(Exercise instructions)
Transcribe the stretch of the listing from the line containing "Viewport: 1512px width, 800px" through the end of the listing, word for word, and omit the pictures.

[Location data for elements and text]
********************
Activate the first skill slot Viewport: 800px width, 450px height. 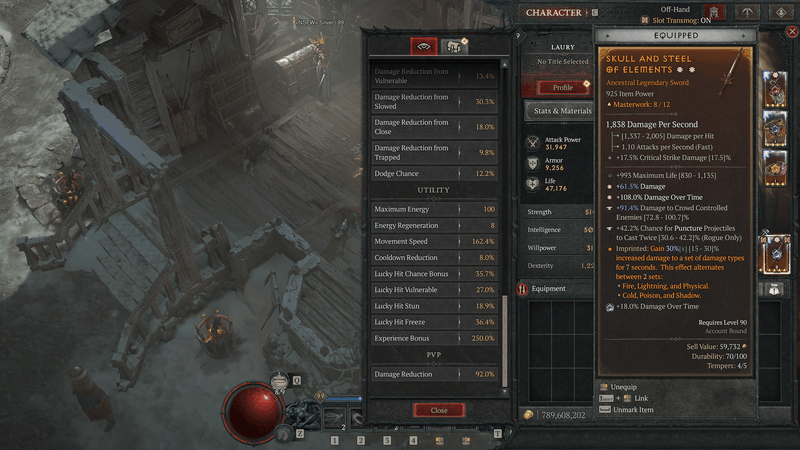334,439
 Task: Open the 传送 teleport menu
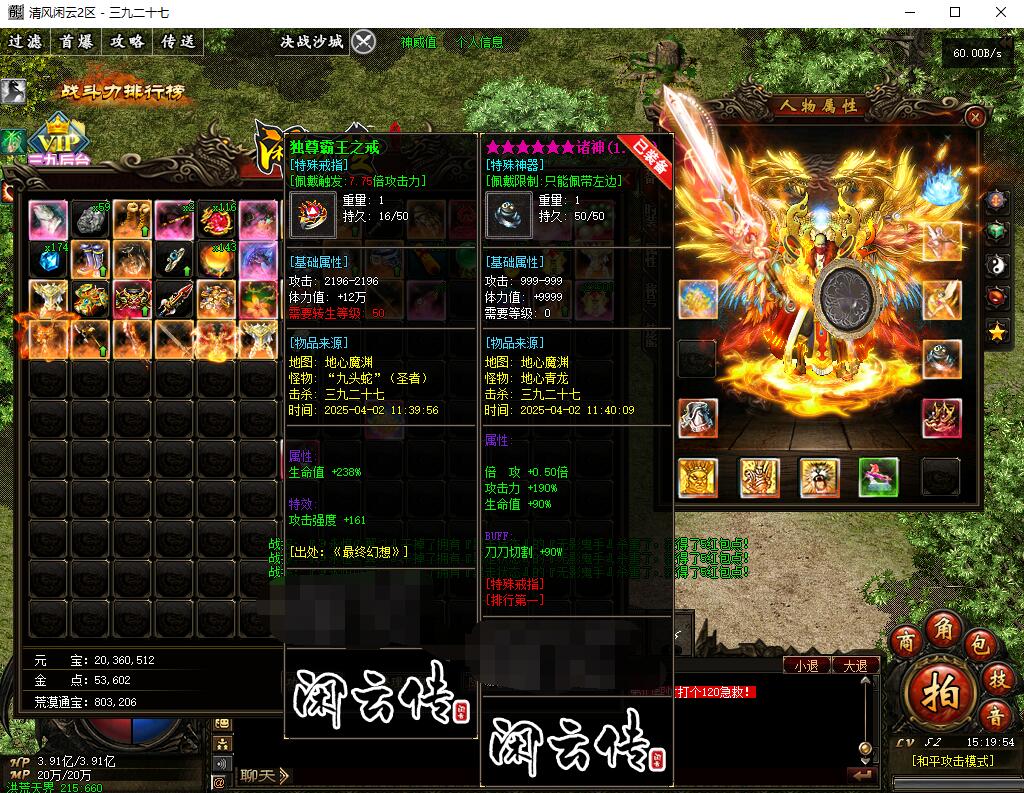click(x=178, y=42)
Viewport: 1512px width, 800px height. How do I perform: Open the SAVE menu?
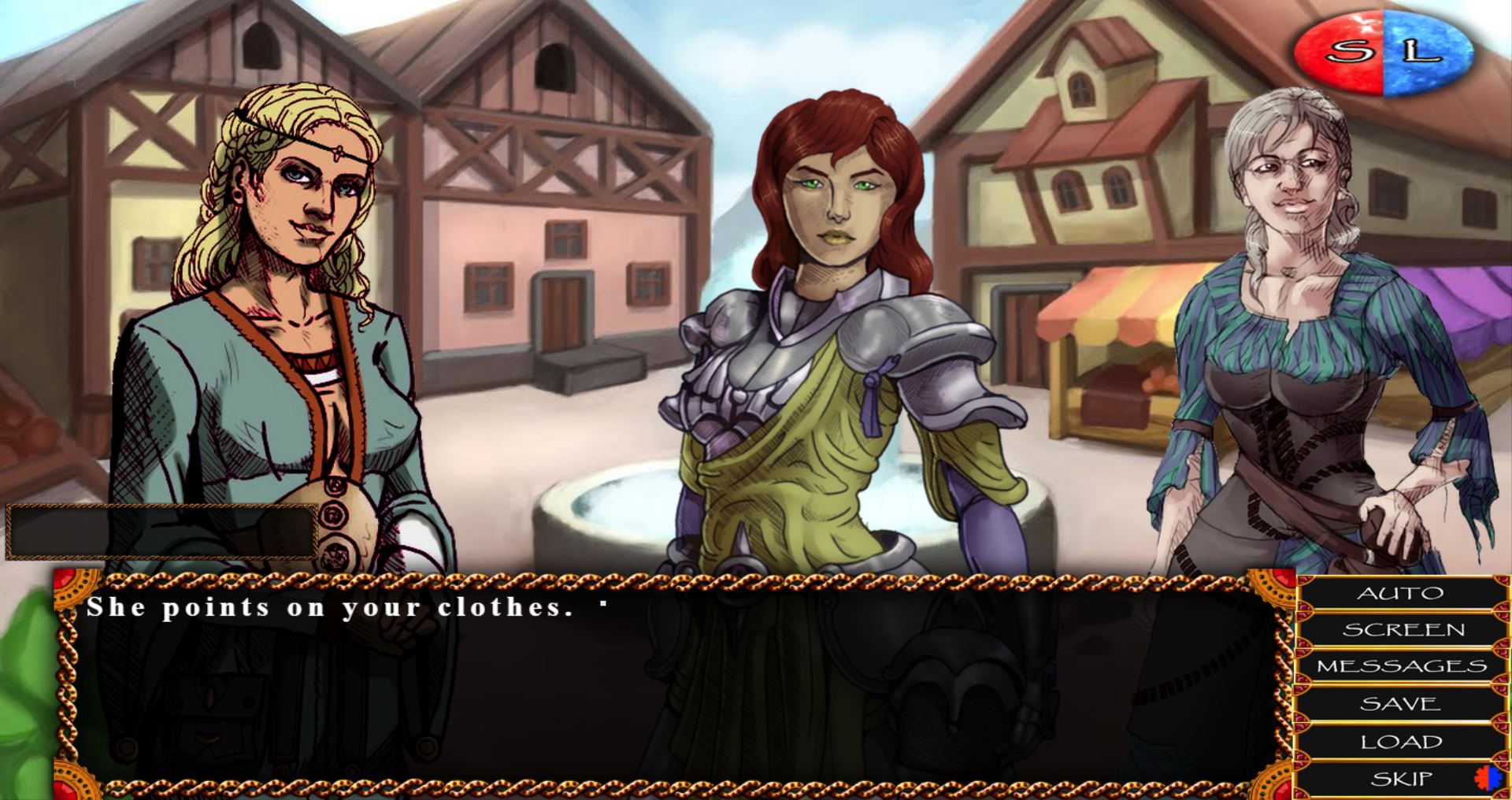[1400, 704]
********************
(Response below)
Viewport: 1512px width, 800px height. How do I perform: Open the SAVE menu?
[1400, 704]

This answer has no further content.